ラマポーザ大統領、2026年施政方針演説(SoNA)を実施

(南アフリカ共和国)

ヨハネスブルク発

2026年02月20日

南アフリカ共和国のシリル・ラマポーザ大統領は2月12日、議会において2026年施政方針演説(SoNA、State of Nation Address)を行い、急速に変化する世界情勢の中で国内改革を加速させる必要性を強調した。演説では、国民統一政府(GNU)の進捗状況を振り返り、主要な優先事項として、(1)包括的な成長と雇用創出、(2)貧困削減、(3)有能・倫理的・発展的な統治について述べた。

経済については、改革の成果として持続的なGDP成長、低インフレ、投資家の強い信頼感、信用格付けの向上が見られ、南ア経済は改善傾向にあるとの認識を示した。しかし、成長のスピードは失業と貧困の問題を解決するには十分ではないと述べ、官民連携、インフラの近代化、物流改善の重要性を強調し、製造業、鉱業、農業、グリーン経済といった主要セクターについて言及した。政府はインフラの建設と維持管理のため、今後3年間で1兆ランド(約9兆6,000億円、1ランド=約9.6円)を超える公共投資を約束した。ラマポーザ大統領は「2026年後半には、民間の投資や知識を活用し、所有権は政府が保有したまま、施設の運営権は民間事業者に委託するコンセッション方式を通じて、港湾ターミナルと鉄道路線において大規模な官民パートナーシップを開始する」と述べた。
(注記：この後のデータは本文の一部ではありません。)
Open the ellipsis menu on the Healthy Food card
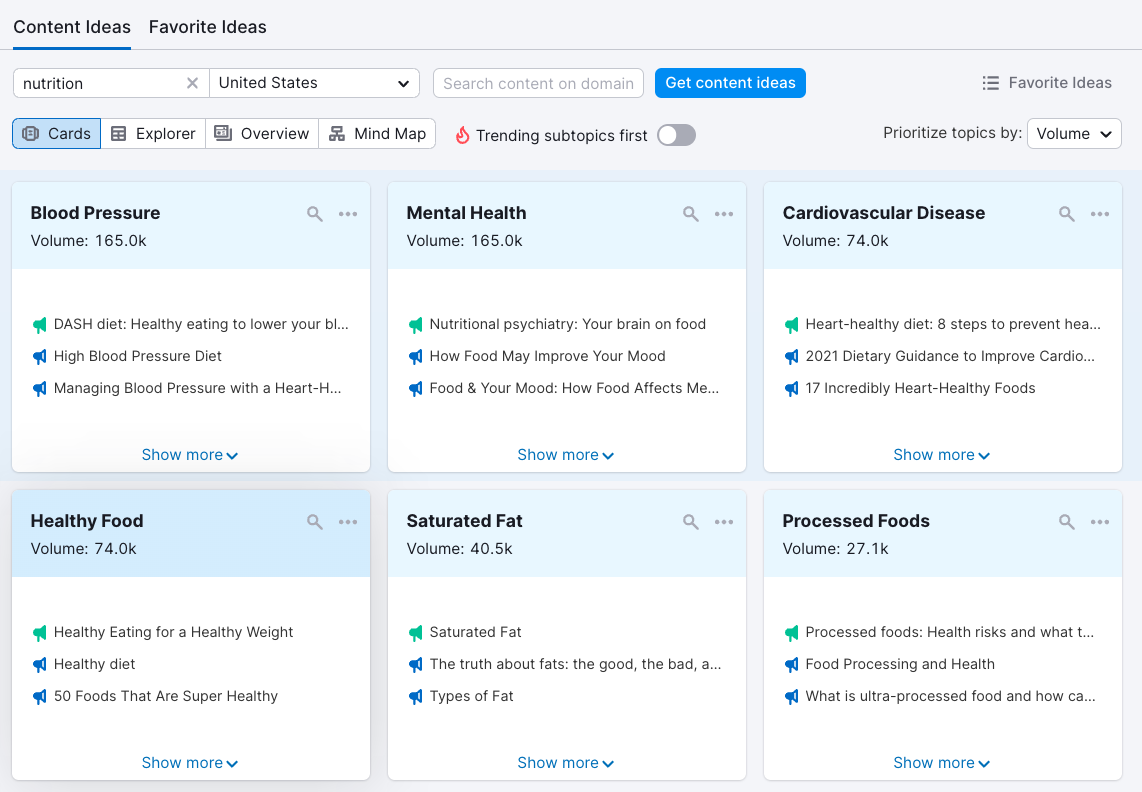This screenshot has width=1142, height=792. coord(348,521)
また、深刻な水事情や犯罪組織への対策などについても言及した。

これに対して、ビジネス界を牽引する経済団体ビジネス・リーダーシップ・サウスアフリカ(BLSA)は2月12日の声明の中で、施政方針演説は国家の現状をかなり正確に反映しているが、内閣と政府全体が改革の障害への取り組みに注力し、改革を加速させることを確信できる内容を聞きたかったと述べた。同様に、経済団体ビジネス・ユニティ・サウスアフリカ(BUSA)は、エンジニアリング・ニュースに対し、「今回の演説はおおむね前向きな物語を描いており、明確な計画に裏付けられれば、信頼が高まり、成長を促進する投資を引き寄せるだろう。次の試練は実行に移すことだ」と述べた(2月13日付「エンジニアリング・ニュース」)。